:: Gegeven fragment ::
☆ ☆ ☆ ☆ ☆ ☆ ☆

De wezens, die God weigerden te gehoorzamen, moesten nu in een dienende toestand komen. Het wezen kon zich niet door zijn wil vrijmaken, maar was zo lang aan de goddelijke wil onderworpen, tot hem ter beproeving van zijn wil een genadevolle tijd van de belichaming op aarde verleend werd en hem nu opnieuw de vrije wil gegeven werd en nu werd het wezen nog eens voor de keuze gesteld om de weg naar God weer terug te vinden of weer de scheiding van God na te streven. En de wil van het niet-verloste wezen faalde. De invloed van de tegenstander was nog steeds zo sterk, dat hij de wil van het wezen in zijn belichaming lastigviel om hem toe te behoren. En de nood van dit wezen was ontzettend groot.
Toen erbarmde de eeuwige Godheid Zich opnieuw over Haar schepselen. Ze daalde Zelf af naar de gebonden wezens. God boeide de macht van de tegenstander, doordat Hij tegenover diens haat en liefdeloosheid Zijn eindeloze liefde zette en de mensheid dus verloste van haar kwelgeest. Zijn liefde was groter en sterker dan de haat, die de vrije wil van de mens onderdrukte tot aan volledige overgave. Hij overwon de dood, dat wil zeggen de machteloze toestand van de door de tegenstander geboeide wil. En dus werd het geestelijke dubbele verlossing gebracht.

☆ ☆ ☆ ☆ ☆ ☆ ☆

:: Getoond materiaal ::
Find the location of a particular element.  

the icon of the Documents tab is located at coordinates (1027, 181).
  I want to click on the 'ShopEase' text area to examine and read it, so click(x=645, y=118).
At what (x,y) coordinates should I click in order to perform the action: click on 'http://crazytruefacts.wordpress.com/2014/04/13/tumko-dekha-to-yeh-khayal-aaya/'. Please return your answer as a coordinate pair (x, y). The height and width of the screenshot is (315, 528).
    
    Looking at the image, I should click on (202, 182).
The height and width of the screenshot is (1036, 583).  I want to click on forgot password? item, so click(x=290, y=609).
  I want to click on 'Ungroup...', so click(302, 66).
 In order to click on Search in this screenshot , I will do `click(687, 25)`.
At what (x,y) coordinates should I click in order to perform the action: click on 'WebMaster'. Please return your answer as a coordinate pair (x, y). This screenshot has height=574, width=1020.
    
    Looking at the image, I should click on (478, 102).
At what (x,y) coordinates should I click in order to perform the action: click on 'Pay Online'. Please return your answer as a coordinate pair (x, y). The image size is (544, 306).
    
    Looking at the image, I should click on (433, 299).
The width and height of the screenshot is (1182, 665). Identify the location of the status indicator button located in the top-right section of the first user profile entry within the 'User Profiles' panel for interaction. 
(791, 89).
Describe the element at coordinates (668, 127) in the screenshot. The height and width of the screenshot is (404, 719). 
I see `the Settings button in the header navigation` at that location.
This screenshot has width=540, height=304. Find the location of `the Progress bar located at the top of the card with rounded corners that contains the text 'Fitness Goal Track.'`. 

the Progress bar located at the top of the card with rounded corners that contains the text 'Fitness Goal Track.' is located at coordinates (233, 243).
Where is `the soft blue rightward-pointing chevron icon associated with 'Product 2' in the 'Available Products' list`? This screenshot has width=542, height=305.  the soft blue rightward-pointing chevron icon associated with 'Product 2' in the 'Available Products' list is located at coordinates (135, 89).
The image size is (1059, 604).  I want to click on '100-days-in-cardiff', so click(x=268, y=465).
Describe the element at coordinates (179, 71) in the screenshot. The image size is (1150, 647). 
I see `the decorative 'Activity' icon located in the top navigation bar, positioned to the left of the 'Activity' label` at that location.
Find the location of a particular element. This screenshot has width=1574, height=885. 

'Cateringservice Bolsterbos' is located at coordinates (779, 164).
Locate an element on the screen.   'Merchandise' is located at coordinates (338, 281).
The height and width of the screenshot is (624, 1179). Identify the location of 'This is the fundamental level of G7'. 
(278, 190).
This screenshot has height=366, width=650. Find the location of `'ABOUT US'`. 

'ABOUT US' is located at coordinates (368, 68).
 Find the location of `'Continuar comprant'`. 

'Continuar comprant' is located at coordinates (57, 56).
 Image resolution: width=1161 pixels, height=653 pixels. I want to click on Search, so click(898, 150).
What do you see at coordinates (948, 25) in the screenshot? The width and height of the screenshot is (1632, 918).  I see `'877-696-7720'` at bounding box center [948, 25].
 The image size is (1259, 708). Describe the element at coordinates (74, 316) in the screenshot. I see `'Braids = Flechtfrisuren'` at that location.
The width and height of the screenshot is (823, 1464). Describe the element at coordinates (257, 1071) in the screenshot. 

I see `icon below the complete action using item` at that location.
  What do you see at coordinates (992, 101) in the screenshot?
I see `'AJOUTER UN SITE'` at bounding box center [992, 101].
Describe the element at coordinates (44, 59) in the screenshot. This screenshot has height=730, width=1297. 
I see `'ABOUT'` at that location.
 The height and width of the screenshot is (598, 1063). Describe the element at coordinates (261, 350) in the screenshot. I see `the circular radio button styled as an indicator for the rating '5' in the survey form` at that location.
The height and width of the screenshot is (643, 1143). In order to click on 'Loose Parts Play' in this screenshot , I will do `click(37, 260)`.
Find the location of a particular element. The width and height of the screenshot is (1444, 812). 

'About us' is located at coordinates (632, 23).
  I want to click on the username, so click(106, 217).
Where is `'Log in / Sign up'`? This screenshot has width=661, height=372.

☆ ☆ ☆ ☆ ☆ ☆ ☆

:: Opdracht ::
Zet het fragment over de verlossing van de gebonden wezens voort na de laatste zin. Het materiaal komt uit een andere bron dan het fragment.

:: Antwoord ::
Eens werd de macht van de tegenstander begrensd, zodat het wezen, dat naar God verlangde, niet onder de indruk van deze macht was. De tegenstander werd toch elke macht over de scheppingswerken ontnomen, zodat zijn macht alleen hierin bestaat, dat hij verzwakkend op de wil van de mensen in kan werken, maar dat deze werking volledig opgeheven kan worden, als de wil van de mens zich bewust naar God toekeert.